### Your objective
Pick up the account of bringing fried pike to a grandfather at the Lady Minto Hospital and carry it on past its last line.

Source text Block Start

I begin with some personal examples of meaning the waterways around Chapleau hold for me.

The first I call these ‘The Communion."

On a Thursday evening in May, in the Spring of 1961, my mother fried some pike fillets and sent me with them to the Lady Minto Hospital. I brought them to my grandfather, who lay there in the last stages of cancer. I was twelve years old, and he, sixty seven.

"Hello", I said, as I entered his room. He opened his eyes and looked up with a short reply. "Hi Boy, sit down". I sat. He arranged himself, moving a pillow under his side, facing me. We both knew his conditions, though we did not talk about it.

A silence continued. We were used to silence, we had spent my life until that point as grandfather and grandson. Walking and sitting together; few words, long periods of silence, interspersed with teachings and play that helped make me who I am today.

I handed him a small brown paper bag. "Mommy made some fish for you," I mumbled, and handed the bag to him. He accepted the bag, and pulled out two packages wrapped in white translucent waxed paper. He unwrapped one. "Ooo, Fish", he said. His expression conveyed that this was an important thing, and that I was somehow, I was special for bringing it to him. "Where is it from? What kind?"

"It’s Pike," I replied, "From down the river."

"Who caught it?"

"Daddy caught it. Down past the rapids, in the weedbed near the beach."

Source text Block End
Data extract Block Start

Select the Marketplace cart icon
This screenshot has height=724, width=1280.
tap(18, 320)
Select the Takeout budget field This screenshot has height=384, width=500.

Data extract Block End

### Answer section
We both knew that place; we had traveled the river and each bend, each weed bed was as familiar to us as the cupboards of our homes. For others who travel the river, that spot is on the east side of Henderson Lake, a small sand beach now used by hunters in the fall as a moose hunt campground.

Again we entered a moment of silence, as he broke a fillet into two. "Have some with me," and he handed me a small piece. "I already ate," I said, "we had it for supper." He offered it again, urging the fragment towards me, "Have just a little piece with me; its better to eat together." I took it and ate it.

For some seconds, we chewed, and swallowed. "It’s good." The short sentence trailed off, almost a whisper. I watched him break off another piece, which he handed to me. I accepted it. He broke of one for himself, and as he did, I saw tears in his eyes. The first tears I had ever seen in those eyes, and the last. My own eyes welled with the same warm water. He rolled onto his back, looked at me, and his hand motioned, "Eat." He placed his own piece into his mouth, and chewed. I did the same.

He looked up, past the hospital ceiling towards a sky he saw in his mind, "We used to camp there, on that beach, it is a good place for a break; to cook." He wiped his lips, and then his eyes; first one, and then the other. "Across the river, there is a small bay; behind the island. It’s another good place to fish." And he told me a story of a fish he had caught there, and how he had used a green line and a sucker to catch it, and how it had flopped in the canoe. He told me one more; of a bear on a rock, just down the river a bit.

Our tears had passed, and he asked me about school, and what it was like outside. I do not remember what else we talked about, or when, or how I left. But it was the last time we ate together, and talked of fishing and hunting, of canoeing and camping. I saw him one more time; two days before the end. He was unaware.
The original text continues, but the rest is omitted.